● **GOAL**: Can you output the items from the very first line through the line containing "coord(14,183)", both included, as a JSON list of strings with one string per line and blank lines omitted?

+++ INFORMATION SHOWN +++

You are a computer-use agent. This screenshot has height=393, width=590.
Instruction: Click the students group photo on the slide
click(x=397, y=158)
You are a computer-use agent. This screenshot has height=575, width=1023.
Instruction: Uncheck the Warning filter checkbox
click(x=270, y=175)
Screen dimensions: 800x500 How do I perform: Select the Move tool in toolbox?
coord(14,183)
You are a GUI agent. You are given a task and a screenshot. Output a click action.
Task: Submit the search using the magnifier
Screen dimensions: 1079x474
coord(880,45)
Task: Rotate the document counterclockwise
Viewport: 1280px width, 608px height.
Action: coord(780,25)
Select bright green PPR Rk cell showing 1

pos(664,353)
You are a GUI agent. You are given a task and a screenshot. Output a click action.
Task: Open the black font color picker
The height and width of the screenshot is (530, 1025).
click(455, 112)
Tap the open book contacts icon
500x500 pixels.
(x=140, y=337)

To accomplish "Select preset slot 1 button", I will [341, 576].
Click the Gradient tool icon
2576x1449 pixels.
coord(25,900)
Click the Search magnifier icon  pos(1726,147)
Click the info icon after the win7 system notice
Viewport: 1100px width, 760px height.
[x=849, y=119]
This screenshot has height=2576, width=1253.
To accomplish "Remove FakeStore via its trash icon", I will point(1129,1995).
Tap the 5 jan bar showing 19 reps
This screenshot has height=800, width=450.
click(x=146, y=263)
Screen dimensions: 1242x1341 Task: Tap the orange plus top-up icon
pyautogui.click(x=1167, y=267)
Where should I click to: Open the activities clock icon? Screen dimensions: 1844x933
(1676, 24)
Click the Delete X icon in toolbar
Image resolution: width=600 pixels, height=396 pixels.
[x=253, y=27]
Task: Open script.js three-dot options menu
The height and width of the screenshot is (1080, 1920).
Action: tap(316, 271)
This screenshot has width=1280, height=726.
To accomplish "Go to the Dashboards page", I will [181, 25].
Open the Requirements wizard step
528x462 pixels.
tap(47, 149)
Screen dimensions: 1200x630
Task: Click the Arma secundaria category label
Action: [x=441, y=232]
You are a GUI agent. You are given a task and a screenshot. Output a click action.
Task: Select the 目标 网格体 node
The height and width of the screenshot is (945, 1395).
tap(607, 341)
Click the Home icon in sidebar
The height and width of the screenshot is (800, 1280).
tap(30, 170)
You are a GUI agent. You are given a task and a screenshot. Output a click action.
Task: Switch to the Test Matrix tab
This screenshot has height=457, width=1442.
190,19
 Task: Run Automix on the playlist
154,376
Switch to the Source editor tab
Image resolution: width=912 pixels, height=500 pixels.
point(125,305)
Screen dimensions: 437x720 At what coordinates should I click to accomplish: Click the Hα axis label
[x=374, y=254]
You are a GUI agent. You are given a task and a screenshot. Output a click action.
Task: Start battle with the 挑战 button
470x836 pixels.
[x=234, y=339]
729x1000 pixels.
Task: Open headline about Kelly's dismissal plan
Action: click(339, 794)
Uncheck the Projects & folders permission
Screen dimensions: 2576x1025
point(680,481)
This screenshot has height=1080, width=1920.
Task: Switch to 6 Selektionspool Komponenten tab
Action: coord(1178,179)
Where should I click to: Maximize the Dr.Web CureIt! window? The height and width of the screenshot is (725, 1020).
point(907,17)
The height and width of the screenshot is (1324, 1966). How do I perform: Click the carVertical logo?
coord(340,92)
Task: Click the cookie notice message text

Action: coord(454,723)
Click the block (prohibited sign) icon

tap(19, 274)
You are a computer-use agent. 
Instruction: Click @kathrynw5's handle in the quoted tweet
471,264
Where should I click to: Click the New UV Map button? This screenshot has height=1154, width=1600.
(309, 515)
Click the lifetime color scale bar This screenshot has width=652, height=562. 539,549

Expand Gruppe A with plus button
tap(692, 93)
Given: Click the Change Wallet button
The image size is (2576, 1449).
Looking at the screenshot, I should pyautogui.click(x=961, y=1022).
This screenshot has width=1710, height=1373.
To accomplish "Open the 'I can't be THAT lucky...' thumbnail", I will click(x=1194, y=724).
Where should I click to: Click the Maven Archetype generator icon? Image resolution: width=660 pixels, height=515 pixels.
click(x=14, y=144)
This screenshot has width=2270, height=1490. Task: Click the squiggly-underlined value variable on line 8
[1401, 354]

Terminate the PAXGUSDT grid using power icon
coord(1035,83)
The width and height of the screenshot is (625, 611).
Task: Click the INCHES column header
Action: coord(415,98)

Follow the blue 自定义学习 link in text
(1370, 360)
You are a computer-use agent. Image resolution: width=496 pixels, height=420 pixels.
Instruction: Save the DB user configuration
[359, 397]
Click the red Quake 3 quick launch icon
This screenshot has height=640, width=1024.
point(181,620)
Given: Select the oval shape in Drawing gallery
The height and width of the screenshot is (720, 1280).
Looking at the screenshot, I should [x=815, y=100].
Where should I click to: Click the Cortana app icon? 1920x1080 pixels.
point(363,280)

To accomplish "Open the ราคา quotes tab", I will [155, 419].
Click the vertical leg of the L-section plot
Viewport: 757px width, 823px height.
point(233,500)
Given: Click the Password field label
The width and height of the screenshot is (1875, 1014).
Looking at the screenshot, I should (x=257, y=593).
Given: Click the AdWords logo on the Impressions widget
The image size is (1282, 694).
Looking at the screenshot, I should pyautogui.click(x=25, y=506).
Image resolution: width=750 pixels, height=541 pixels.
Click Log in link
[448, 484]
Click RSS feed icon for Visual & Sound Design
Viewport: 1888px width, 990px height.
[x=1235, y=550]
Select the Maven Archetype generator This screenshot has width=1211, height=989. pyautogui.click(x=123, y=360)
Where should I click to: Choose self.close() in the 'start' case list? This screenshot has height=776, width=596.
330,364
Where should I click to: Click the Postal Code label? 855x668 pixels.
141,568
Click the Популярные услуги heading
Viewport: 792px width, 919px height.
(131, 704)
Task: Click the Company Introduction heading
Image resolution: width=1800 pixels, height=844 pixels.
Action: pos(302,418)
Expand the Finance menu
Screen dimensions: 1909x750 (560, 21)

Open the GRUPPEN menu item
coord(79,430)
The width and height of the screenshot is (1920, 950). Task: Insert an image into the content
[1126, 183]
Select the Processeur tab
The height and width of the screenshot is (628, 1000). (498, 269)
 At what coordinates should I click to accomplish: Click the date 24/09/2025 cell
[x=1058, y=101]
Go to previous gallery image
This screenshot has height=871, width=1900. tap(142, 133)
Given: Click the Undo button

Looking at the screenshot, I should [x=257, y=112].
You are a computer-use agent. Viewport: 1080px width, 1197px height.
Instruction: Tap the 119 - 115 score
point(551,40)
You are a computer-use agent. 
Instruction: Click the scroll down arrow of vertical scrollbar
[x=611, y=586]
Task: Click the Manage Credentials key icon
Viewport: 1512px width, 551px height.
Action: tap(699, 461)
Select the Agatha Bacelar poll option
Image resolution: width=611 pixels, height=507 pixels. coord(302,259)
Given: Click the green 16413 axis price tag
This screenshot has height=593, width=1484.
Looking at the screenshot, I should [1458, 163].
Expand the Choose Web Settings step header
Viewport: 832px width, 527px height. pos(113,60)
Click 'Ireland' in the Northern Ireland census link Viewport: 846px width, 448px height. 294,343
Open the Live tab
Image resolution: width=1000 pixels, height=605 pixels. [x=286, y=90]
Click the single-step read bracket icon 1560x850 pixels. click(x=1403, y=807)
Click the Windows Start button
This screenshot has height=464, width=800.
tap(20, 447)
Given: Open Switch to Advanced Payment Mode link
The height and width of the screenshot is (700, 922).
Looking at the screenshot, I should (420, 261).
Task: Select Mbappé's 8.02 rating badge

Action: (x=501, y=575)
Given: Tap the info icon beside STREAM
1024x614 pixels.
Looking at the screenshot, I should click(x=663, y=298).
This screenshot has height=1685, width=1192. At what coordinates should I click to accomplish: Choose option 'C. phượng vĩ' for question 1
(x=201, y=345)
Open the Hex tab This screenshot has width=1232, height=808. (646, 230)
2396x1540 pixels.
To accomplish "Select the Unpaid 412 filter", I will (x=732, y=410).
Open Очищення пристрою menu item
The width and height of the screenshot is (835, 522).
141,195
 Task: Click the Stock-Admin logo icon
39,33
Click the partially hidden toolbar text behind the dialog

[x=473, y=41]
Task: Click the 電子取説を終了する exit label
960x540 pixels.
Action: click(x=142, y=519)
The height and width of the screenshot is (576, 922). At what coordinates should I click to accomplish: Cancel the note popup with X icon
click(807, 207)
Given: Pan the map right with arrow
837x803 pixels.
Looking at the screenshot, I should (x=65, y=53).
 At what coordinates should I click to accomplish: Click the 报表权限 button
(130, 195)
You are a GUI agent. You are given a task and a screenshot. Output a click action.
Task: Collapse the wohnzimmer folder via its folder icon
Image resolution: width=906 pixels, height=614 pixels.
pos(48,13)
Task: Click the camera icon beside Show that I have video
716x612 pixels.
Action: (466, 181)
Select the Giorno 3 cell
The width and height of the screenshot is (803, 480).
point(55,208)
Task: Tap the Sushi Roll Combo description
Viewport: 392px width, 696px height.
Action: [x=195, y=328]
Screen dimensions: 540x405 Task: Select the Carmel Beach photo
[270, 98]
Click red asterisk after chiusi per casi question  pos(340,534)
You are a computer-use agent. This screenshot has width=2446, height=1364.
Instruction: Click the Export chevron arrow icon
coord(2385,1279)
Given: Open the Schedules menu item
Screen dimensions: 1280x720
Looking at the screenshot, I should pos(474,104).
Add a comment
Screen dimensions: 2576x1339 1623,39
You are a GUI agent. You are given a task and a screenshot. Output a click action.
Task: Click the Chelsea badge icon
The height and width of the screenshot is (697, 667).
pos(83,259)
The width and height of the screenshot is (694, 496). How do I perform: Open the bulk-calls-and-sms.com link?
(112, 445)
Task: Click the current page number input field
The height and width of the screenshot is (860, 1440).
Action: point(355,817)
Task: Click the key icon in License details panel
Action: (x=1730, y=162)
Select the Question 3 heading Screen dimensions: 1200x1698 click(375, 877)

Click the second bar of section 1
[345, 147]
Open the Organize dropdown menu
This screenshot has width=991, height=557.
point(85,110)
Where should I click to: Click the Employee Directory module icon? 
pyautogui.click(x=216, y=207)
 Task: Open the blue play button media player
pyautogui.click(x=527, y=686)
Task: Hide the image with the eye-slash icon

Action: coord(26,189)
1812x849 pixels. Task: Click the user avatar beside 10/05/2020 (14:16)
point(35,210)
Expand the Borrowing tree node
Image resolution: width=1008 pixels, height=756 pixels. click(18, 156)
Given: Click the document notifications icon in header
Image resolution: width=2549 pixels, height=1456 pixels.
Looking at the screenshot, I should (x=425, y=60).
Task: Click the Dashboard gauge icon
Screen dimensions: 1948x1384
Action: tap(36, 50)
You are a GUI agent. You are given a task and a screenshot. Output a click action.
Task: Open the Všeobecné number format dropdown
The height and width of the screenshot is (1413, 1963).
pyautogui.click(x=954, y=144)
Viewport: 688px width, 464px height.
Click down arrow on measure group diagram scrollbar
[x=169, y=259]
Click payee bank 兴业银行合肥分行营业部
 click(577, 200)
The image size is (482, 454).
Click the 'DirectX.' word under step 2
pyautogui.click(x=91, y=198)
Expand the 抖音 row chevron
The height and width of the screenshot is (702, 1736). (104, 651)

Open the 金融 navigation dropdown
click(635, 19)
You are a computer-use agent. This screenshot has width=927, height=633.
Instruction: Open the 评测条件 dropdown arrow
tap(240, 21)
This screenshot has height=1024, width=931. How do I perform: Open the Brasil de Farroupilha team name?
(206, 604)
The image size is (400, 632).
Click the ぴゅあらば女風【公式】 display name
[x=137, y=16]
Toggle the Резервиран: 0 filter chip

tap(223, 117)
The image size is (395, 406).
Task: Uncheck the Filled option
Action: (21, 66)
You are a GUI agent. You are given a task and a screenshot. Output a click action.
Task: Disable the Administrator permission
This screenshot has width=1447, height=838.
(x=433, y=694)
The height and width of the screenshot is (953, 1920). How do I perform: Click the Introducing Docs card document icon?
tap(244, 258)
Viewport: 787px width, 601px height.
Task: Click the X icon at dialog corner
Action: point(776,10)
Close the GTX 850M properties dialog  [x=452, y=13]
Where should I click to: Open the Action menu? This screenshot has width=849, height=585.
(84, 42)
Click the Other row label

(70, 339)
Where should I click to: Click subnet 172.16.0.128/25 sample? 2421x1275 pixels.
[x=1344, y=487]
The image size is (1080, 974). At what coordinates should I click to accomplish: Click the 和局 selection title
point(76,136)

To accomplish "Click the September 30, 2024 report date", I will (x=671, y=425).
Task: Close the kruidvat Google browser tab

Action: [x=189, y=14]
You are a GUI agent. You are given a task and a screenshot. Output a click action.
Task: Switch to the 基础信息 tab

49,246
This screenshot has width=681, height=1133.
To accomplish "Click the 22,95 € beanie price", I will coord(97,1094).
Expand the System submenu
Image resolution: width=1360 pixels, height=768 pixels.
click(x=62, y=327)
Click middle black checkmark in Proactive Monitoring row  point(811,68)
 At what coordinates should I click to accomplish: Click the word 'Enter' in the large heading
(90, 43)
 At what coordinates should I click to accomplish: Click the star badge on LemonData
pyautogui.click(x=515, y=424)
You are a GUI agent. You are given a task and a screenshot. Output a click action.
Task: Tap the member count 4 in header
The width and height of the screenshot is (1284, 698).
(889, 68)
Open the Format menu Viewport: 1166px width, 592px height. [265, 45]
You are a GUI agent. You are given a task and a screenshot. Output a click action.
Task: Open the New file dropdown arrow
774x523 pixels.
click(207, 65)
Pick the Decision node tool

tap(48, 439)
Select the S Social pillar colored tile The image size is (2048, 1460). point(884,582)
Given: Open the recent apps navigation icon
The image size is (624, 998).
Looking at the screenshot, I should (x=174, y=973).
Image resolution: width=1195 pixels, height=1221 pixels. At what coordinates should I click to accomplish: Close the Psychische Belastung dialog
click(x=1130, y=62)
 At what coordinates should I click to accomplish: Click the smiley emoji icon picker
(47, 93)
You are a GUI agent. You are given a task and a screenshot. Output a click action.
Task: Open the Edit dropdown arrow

+++

● **ANSWER TO THE PROBLEM**:
[
  "You are a computer-use agent. This screenshot has height=393, width=590.",
  "Instruction: Click the students group photo on the slide",
  "click(x=397, y=158)",
  "You are a computer-use agent. This screenshot has height=575, width=1023.",
  "Instruction: Uncheck the Warning filter checkbox",
  "click(x=270, y=175)",
  "Screen dimensions: 800x500 How do I perform: Select the Move tool in toolbox?",
  "coord(14,183)"
]